A Copilot of Copilots. That’s also interesting. And maybe even terrifying, especially to those who approach the AI capabilities that Microsoft has added to familiar tools warily. Copilot is one thing, it appears on the side when summoned, and you use it, or you don’t. But now Microsoft is bringing agents to Microsoft 365. And these things won’t just appear when summoned. They’ll appear when they’ve accomplished something on your behalf. And that could mean you’ll use it whether you want to or not.

Microsoft provides a few examples of this will work. A real-time speech-to-speech translation service in meetings called Interpreter. An HR and IT help desk service called Employee Self-Service that will resolve issues and determine whether you’re effectively using your employee benefits. Dynamics 365 agents with sales, supply chain, finance, and customer service functions. Agents trained on the content in your organization’s SharePoint site that can find what you need in seconds. Developer agents built with LLMs and small language models (SLMs), and a new developer SDK. A recruiting agent for LinkedIn that will help with hiring.

Microsoft is sensitive to the safety concerns, as expected, but it also acknowledges fears that increased AI use will result in job losses.

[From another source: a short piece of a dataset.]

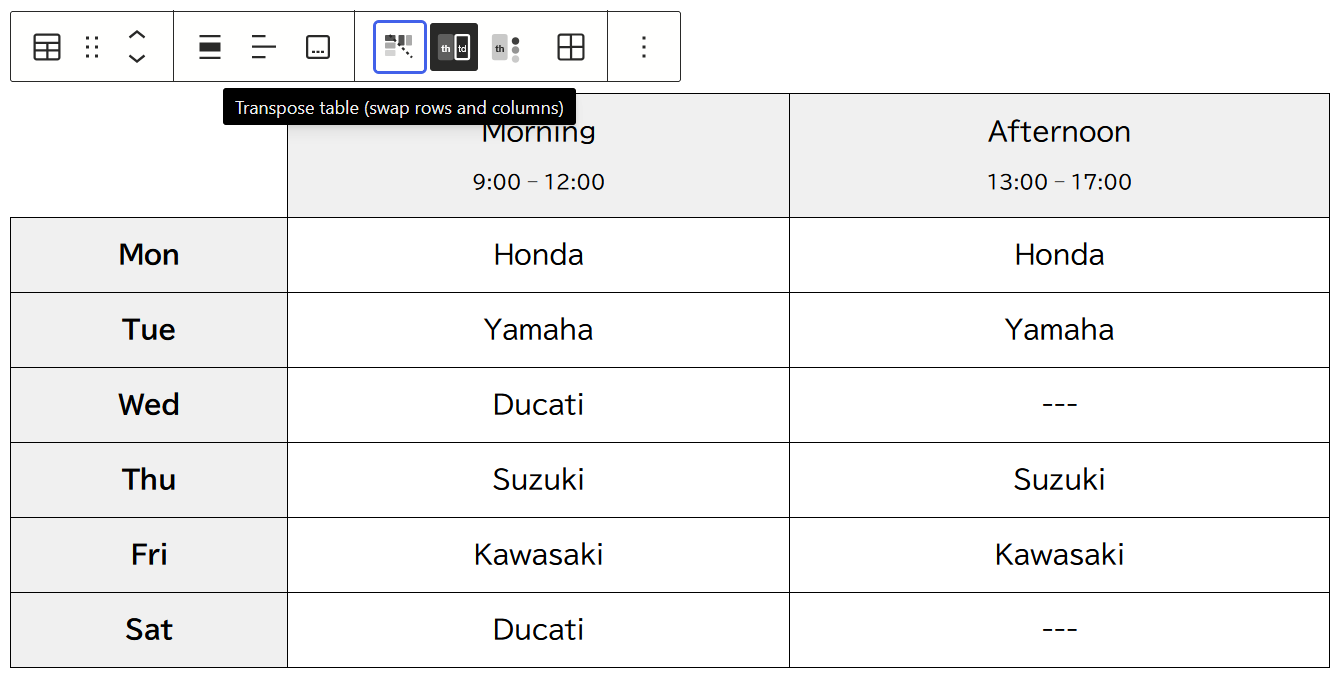
Task: Click the Transpose table icon
Action: (x=400, y=47)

Many of the agents it’s developing include “human in the loop” approval schemes, and because we’re suddenly living in the future that Isaac Asimov envisioned in his Robot series of stories, authors can review records to see which actions an agent took and why. One wonders about the formal creation of a tribunal process for punishing these agents when they inevitably run amok.

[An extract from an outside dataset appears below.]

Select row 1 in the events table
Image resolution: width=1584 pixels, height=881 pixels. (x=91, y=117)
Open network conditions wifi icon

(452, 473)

OK, I’m kidding about that, but the backlash against manually summoned generative AI tools like Copilot was so strong and sudden that it’s inevitable this advance will be met with a similar pushback. And perhaps rightfully so. Agents can solve problems, reason to some degree, and automate tasks without our ongoing involvement. Microsoft describes them as a “paradigm shift in terms of how work gets done,” but it’s difficult not to imagine that fewer humans in the chain are key to that efficiency.

So what does this automation look like?

In Microsoft 365, agents will “unlock” capabilities in the Microsoft 365 apps and services via new Copilot Actions that work like “set and forget” fill-in-the-blank prompts you fill out once and then never think about again. Whether this more Mad Libs or Choose Your Own Adventure is currently unclear. But Microsoft cites examples like daily action item summaries at the end of each workday, input outreaches to team members for a newsletter you send out each week, and automatic summaries of previous interactions with participants of a coming meeting. You will be able to delegate–yes, really–tasks to agents, freeing you to focus on other work instead of the rote, time-consuming stuff.

Put simply, agents–or what we might call agentic capabilities–are appearing everywhere in the Microsoft stack. And in those few places that Microsoft overlooks, or with special complex cases that none could foresee, we’ll be able to create our own agents, whether we’re developers or not, spin them up, and let them loose on the world, God help us all. This is, in Microsoft’s worldview, a good thing, of course. But again, it’s perhaps too easy to see the dystopian possibilities here as well. Too easy to imagine an AI agent telling me, sorry, Paul, I’m afraid I can’t do that, once it figures out that I’m the weak link in this chain of inefficiency.

As I write this, I have nothing but questions. I suspect I will get some answers to these questions as this week’s Ignite Conference unfolds. I certainly have plans to scan through the available session replays so I can learn more. But I suspect that when this time next year comes, there’ll be an agent that will do that for me, an agent that will understand what I care about the most and proactively queue up the most relevant session videos.

Whether that scares or excites you says a lot about how accepting you are of our new AI overlords. For me, it’s a bit of both. But maybe I’m coming down with something. I’m feeling a little … agentic at the moment.